**Brief**
All the records that follow need to be reproduced exactly. Omit the images.

**Data**
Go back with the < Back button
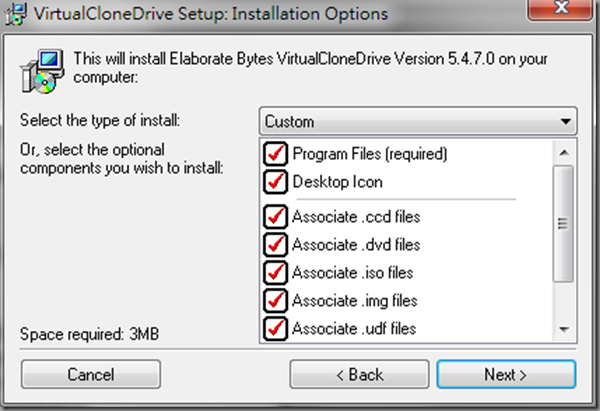600x411 pixels. 359,374
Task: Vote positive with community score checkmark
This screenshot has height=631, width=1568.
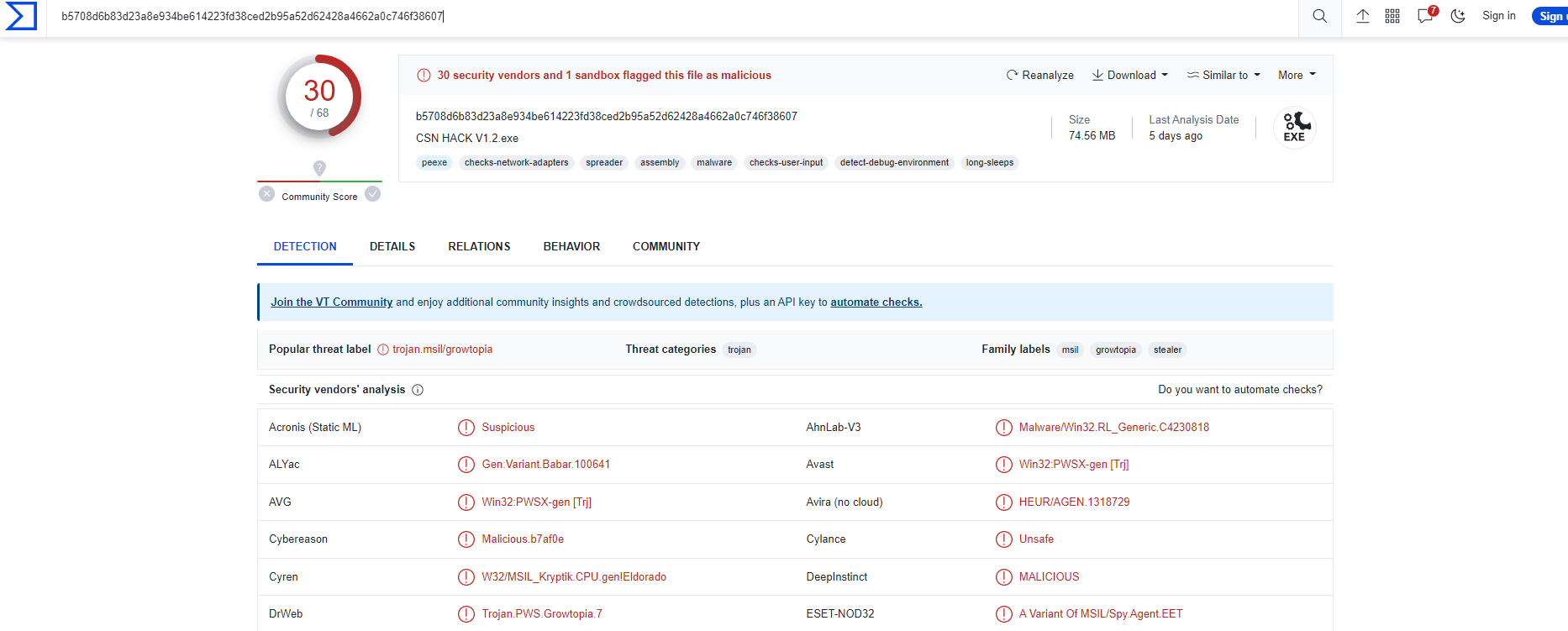Action: 373,194
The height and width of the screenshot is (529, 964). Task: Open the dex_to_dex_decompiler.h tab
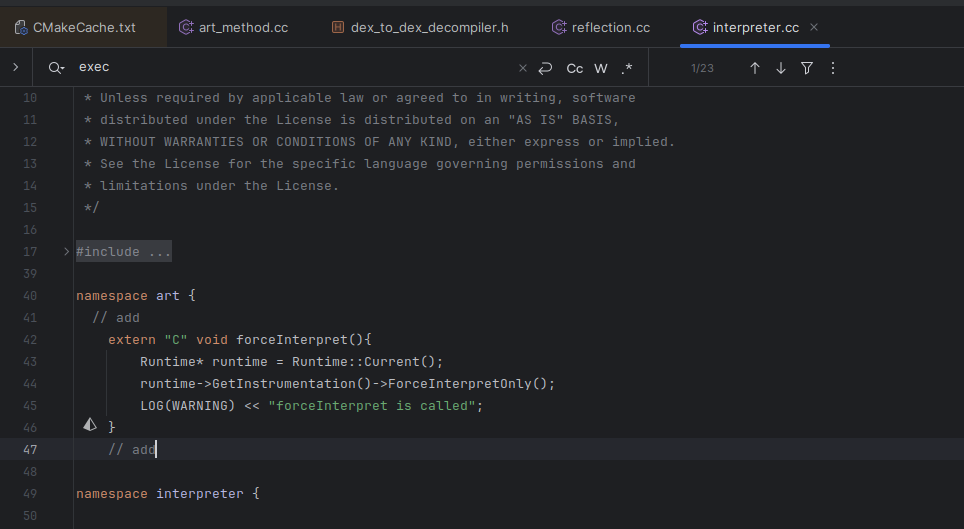click(x=419, y=27)
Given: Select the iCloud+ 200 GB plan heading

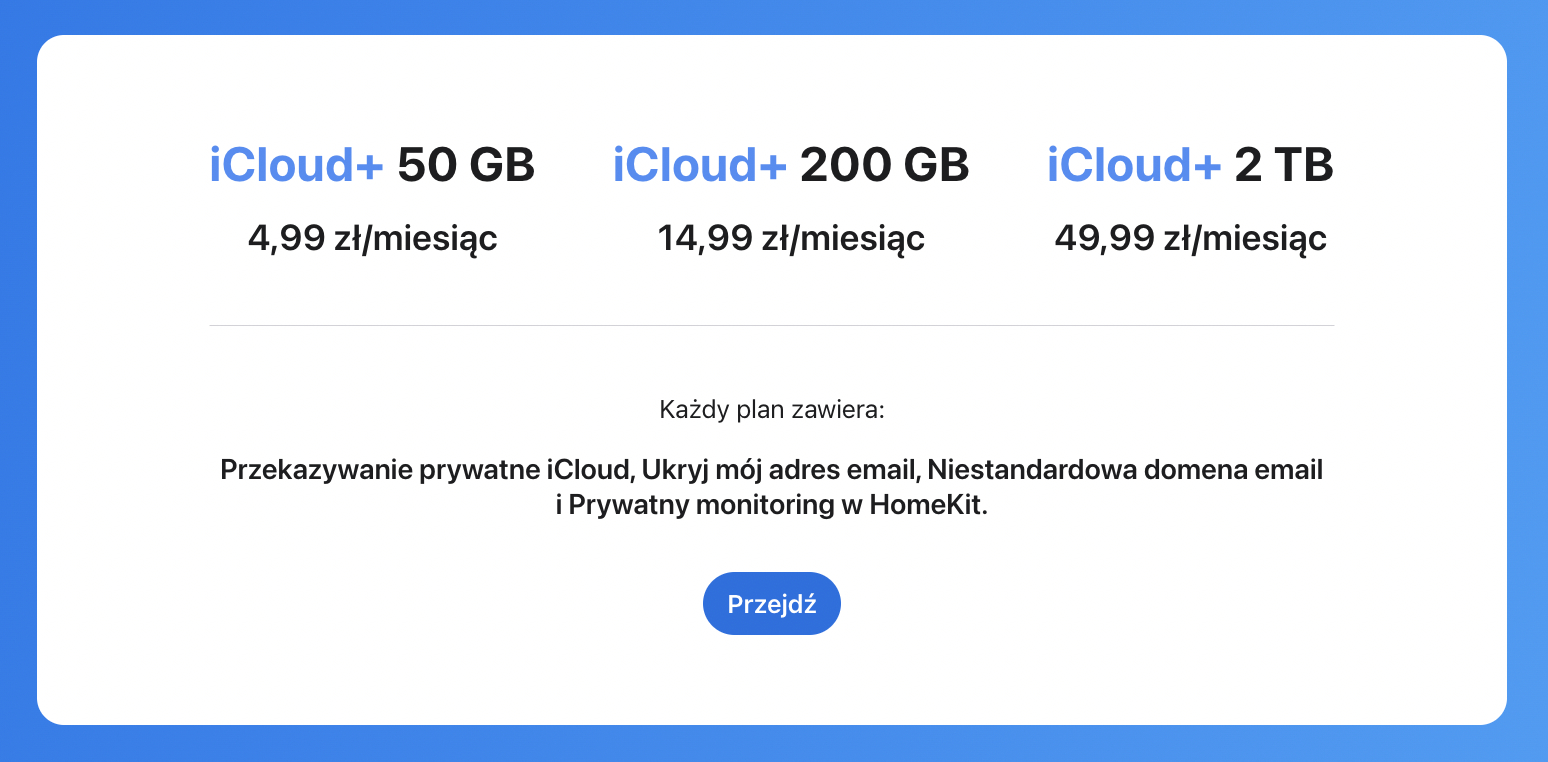Looking at the screenshot, I should point(790,165).
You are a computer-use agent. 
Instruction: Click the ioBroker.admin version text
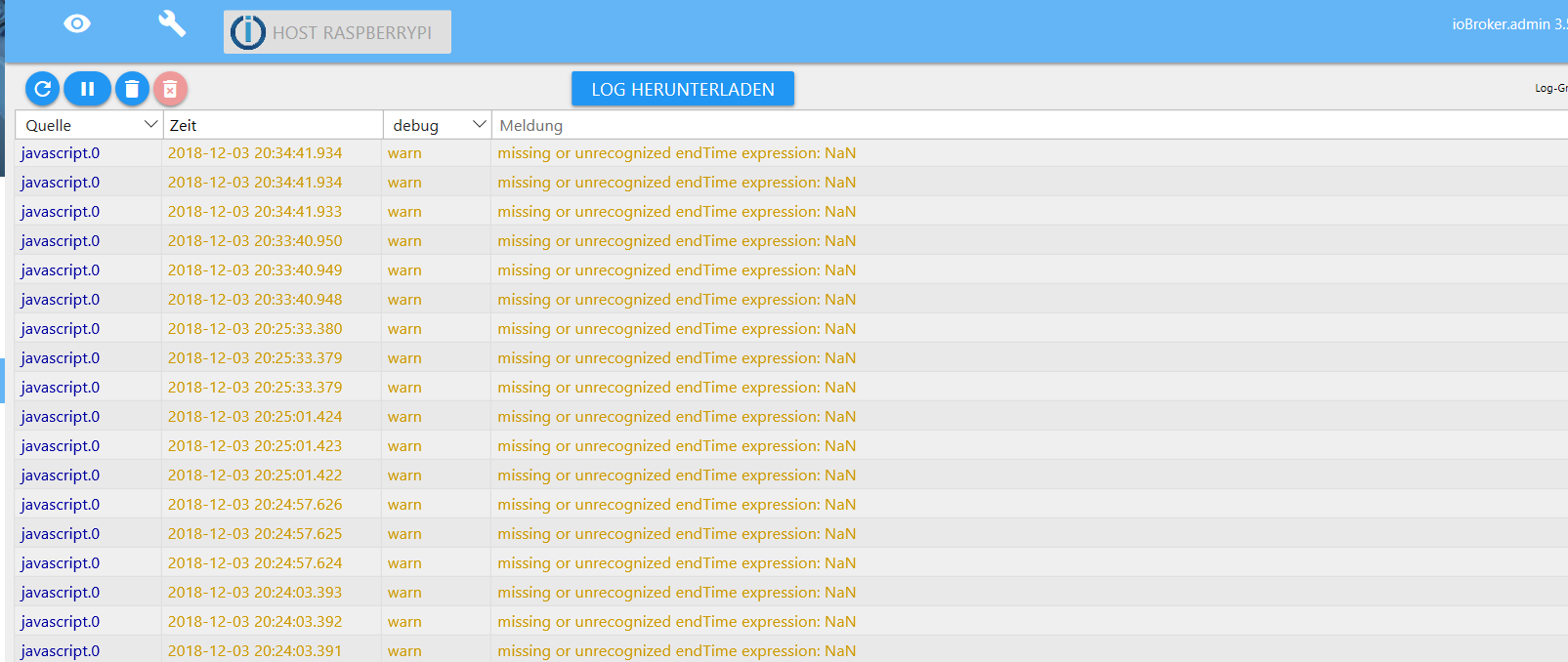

**Solution for this problem**
Go back with the < Back button
600x411 pixels. 359,374
Task: Vote positive with community score checkmark
This screenshot has height=631, width=1568.
Action: 373,194
The height and width of the screenshot is (529, 964). Task: Open the dex_to_dex_decompiler.h tab
click(x=419, y=27)
Given: Select the iCloud+ 200 GB plan heading

Looking at the screenshot, I should point(790,165).
You are a computer-use agent. 
Instruction: Click the ioBroker.admin version text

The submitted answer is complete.